An oil spill along a pipeline south of Libya’s Zawiya refinery and export terminal remained unresolved as of 27 May, disrupting crude oil deliveries from the Hamada fields, according to industry sources.
In a statement released over the weekend, the Libyan National Oil Corporation (NOC) confirmed that emergency response and maintenance teams had been deployed to contain the leak. The company also shared images showing oil leaking into the desert.
Arabian Gulf Oil Company (AGOCO), a major subsidiary of NOC, acted swiftly after discovering the leak. “Production from the Hamada fields via this line was immediately suspended, and the valve in the Rayana area was closed,” the statement read.
NOC added that the exact cause of the spill had yet to be determined.

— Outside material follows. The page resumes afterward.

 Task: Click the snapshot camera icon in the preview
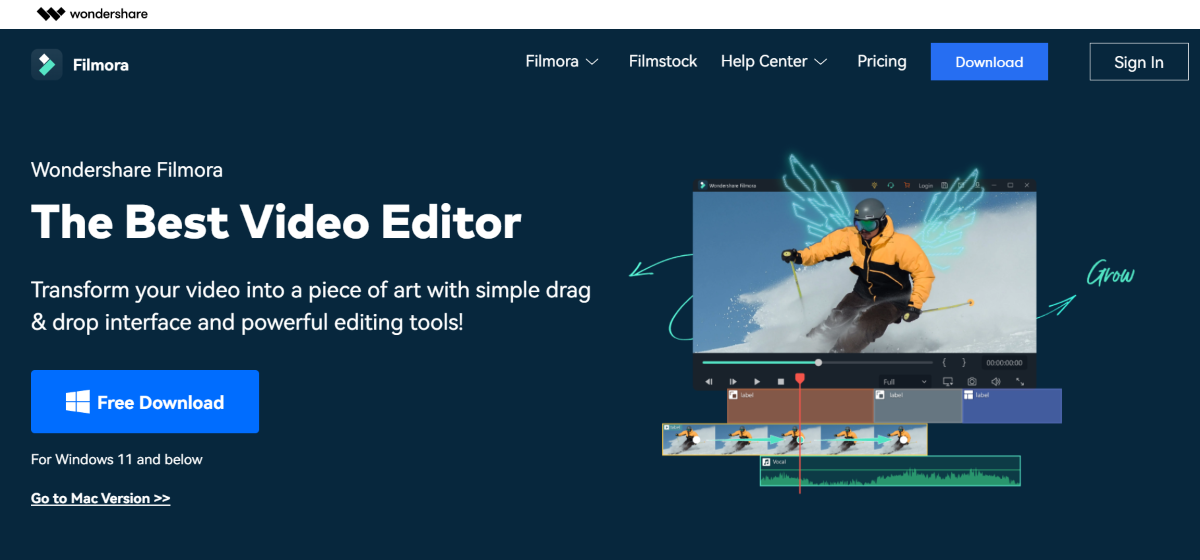972,381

The company pledged to recover the spilled crude and mitigate any environmental damage caused by the incident.
Sources confirmed on 27 May that the leak had not yet been brought under control.
AGOCO, which manages the significant Sarir and Mesla oilfields, had reached a multi-year production peak of 304,000 barrels per day in March, according to NOC.
Efforts to reach NOC for additional comments were unsuccessful at the time of writing.
Although the precise output of the Hamada fields is not publicly available, data from S&P Global Commodity Insights estimated it to be under 1,000 barrels per day. In September 2024, AGOCO announced it had boosted production at its V29-NC8A well to 550 barrels per day.
SLB was recently awarded a contract to develop the North Hamada 47 field, targeting up to 10,000 barrels per day. Meanwhile, the NC-7 Hamada gas development—long embroiled in political controversy—reportedly has the capacity to produce 200 million cubic feet of gas per day, alongside substantial oil volumes.
Located in Libya’s Ghadames Basin, the Hamada field sits around 135 kilometres northwest of the al-Hamra oilfields, which are also operated by AGOCO and yield approximately 6,000 barrels per day, according to S&P Global data.

Zawiya serves as a crucial oil infrastructure hub in western Libya, under the control of the UN-recognised Government of National Unity (GNU). Since the fall of Moammar Qadhafi in 2011 and the subsequent civil conflict, Libya has been divided between rival eastern and western administrations.
The Zawiya refinery is the country’s main crude processing facility, with a designed capacity of around 120,000 barrels per day. However, actual throughput is believed to be much lower. The facility has frequently been a target for armed groups, political factions, and protesters during episodes of instability.
The refinery and associated export terminal are supplied by Libya’s largest oilfields—Sharara (300,000 bpd) and El-Feel (90,000 bpd)—which are operated by international oil companies. As of 27 May, the spill had not impacted flows from these fields or refinery operations.
The oil spill occurred amid escalating violence in Tripoli, following the reported assassination of a prominent militia leader, triggering the most intense fighting in years. In response to widespread public unrest, three ministers from the GNU resigned, dealing a significant blow to Prime Minister Abdul Hamid al-Dbeiba’s leadership, analysts noted.
This latest turmoil comes shortly after Libya reached its highest oil production level in 12 years—1.2 million barrels per day—according to the Platts OPEC Survey by S&P Global Commodity Insights.
Libya remains a key supplier of light sweet crude oil and natural gas to Europe, especially as the continent seeks alternatives to Russian energy amid the ongoing Ukraine conflict.
In its most recent daily report on 23 May, NOC stated that Libya’s output of crude and condensates had reached 1.38 million barrels per day.